ИСХОДНЫЕ ЗАПИСИ:

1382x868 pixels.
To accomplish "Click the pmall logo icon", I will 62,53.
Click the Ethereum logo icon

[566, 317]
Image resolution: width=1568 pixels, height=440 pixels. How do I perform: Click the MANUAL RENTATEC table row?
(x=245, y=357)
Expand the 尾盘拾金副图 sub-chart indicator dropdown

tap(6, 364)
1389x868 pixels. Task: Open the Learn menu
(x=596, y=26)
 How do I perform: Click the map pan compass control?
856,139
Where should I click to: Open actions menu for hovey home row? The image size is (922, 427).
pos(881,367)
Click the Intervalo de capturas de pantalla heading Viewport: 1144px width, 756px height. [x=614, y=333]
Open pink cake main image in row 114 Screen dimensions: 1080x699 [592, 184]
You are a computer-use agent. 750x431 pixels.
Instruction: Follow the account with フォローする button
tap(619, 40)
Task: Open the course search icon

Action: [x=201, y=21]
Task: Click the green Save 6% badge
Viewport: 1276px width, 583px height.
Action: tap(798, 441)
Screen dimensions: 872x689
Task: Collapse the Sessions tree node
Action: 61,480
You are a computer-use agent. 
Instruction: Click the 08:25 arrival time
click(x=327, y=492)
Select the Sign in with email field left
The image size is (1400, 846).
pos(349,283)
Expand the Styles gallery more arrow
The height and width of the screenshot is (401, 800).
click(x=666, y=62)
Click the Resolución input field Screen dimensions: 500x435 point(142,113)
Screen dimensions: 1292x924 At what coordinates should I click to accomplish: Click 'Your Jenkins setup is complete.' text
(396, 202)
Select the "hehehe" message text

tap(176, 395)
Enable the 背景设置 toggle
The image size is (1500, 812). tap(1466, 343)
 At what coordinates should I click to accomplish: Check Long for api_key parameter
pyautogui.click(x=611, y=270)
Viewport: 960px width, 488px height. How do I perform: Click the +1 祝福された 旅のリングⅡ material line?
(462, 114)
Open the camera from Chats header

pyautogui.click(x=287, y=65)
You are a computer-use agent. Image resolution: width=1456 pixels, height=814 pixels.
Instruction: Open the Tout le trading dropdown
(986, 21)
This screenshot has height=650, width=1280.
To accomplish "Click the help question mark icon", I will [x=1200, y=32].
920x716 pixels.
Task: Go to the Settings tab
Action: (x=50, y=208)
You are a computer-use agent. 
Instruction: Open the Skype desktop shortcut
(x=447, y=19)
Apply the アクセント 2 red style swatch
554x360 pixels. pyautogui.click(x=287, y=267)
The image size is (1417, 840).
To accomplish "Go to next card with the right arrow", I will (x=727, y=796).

ЗАДАНИЕ: Представьте записи между строками, содержащими «Click the Intervalo» и «Action: [x=201, y=21]», включительно в виде CSV с двумя столбцами «текст» и «ответ». Каждой записи отведите одну строку, каждое значение заключите в кавычки, а переносы строк внутри значений замените пробелами.

ОТВЕТ:
текст,ответ
"Click the Intervalo de capturas de pantalla heading Viewport: 1144px width, 756px height.","[x=614, y=333]"
"Open pink cake main image in row 114 Screen dimensions: 1080x699","[592, 184]"
"You are a computer-use agent. 750x431 pixels. Instruction: Follow the account with フォローする button","tap(619, 40)"
"Task: Open the course search icon","Action: [x=201, y=21]"